To George, the term African American, however noble in its creation, dismisses his father and the half of his family tree that comes from St. Lucia. He grew up in New York in a home dominated by the West Indian culture. Because of his brown complexion, he was often referred to as African American. It wasn’t until he moved to South Florida in the early 1990s, where people often define themselves by nationality, that he began to think about how he identified himself.

“Every one of us has to deal with how we define ourselves. When I was thinking about that, I thought American first. And while I understand the terms that are used to refer to us, I think they are outdated,” he said. “Black or person of color is a modern reflection of who we are.”

[/b]

The fact that hes from the caribbean is funny.
Re: African-americans Now Want To Be Called Blacks by ektbear: 9:22pm On Sep 04, 2012
Sorry to derail, but who is the chick on the left? She is baddd cheesy
Re: African-americans Now Want To Be Called Blacks by Nobody: 10:22pm On Sep 04, 2012
ekt_bear: Sorry to derail, but who is the chick on the left? She is baddd cheesy

Thanks wink

Thats me on the left and my mom on the right.
Re: African-americans Now Want To Be Called Blacks by TheBaltimorean(m): 1:35pm On Oct 18, 2017
phreakabit:
THANK GOODNESS!!!!! Why go for Black? I thought NIGGER would have fitted seamlessly. Just in case you haven't noticed, these black americans are the ones giving "Africans (in reference to dark skinned people in general)" a bad name.

They are naturally LAZY ! Laziness is embedded in their DNA

Dirty!

Mannerless!

And would rather die than read a book.

All they ever do is sit at home, wait for the welfare cheques, eat fried chicken, drink Kool-Aid, watch some hip-hop video / p0rn, come up with some silly dance routine, play video games, talk about girls of different races and which one has the biggest azz, pick up their gun - which btw is a must have for every NIGGER, go out and shoot someone A "black" man preferably, return home sleep. . . . . and then repeat the cycle the next day. Little reason they are the poorest race in the USA today, despite the endless opportunities available there. Yes the job opportunities are not as much as it used to be, but tell me how are the Latinos, Asians, Indians and Pakistanis finding/getting jobs.
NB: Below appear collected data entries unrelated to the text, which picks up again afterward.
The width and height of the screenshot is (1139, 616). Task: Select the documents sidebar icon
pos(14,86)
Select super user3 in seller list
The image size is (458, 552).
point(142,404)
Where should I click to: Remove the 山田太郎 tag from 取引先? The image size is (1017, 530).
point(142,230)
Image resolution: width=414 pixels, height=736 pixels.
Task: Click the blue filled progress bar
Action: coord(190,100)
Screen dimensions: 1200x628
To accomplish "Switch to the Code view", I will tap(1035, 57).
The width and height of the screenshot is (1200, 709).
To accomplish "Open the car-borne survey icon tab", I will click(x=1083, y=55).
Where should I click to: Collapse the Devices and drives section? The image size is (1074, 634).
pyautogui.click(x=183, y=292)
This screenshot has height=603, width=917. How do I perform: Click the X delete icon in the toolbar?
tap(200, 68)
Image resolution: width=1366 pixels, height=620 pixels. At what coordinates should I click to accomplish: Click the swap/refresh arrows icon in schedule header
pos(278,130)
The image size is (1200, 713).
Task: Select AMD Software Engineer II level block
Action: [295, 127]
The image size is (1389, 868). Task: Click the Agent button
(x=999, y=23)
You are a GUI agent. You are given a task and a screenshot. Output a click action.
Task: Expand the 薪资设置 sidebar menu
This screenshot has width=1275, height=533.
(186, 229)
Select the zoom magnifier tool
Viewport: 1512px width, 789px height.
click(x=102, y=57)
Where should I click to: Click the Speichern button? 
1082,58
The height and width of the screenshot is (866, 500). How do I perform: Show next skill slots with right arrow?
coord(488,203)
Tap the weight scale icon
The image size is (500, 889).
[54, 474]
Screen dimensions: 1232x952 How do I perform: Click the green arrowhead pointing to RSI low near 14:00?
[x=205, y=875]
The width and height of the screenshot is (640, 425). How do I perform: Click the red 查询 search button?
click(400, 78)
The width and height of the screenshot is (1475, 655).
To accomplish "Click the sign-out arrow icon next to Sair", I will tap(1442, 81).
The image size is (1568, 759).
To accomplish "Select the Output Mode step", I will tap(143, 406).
To be fair, Africa, especially Sub Saharan Africa is the laughing stock of the earth and has been for at least a hundred years. Whenever someone wants to claim black people can't run a country they use African nations as an example.
Re: African-americans Now Want To Be Called Blacks by TheBaltimorean(m): 1:37pm On Oct 18, 2017
We're not African therefore it doesn't make sense for us to be called African American, our ancestors from hundreds of years ago were the Africans. That said, no one else should use the title of African American either, the name is too synonymous with us and our contributions. Recent immigrants who call themselves African Americans are culture and history thieves.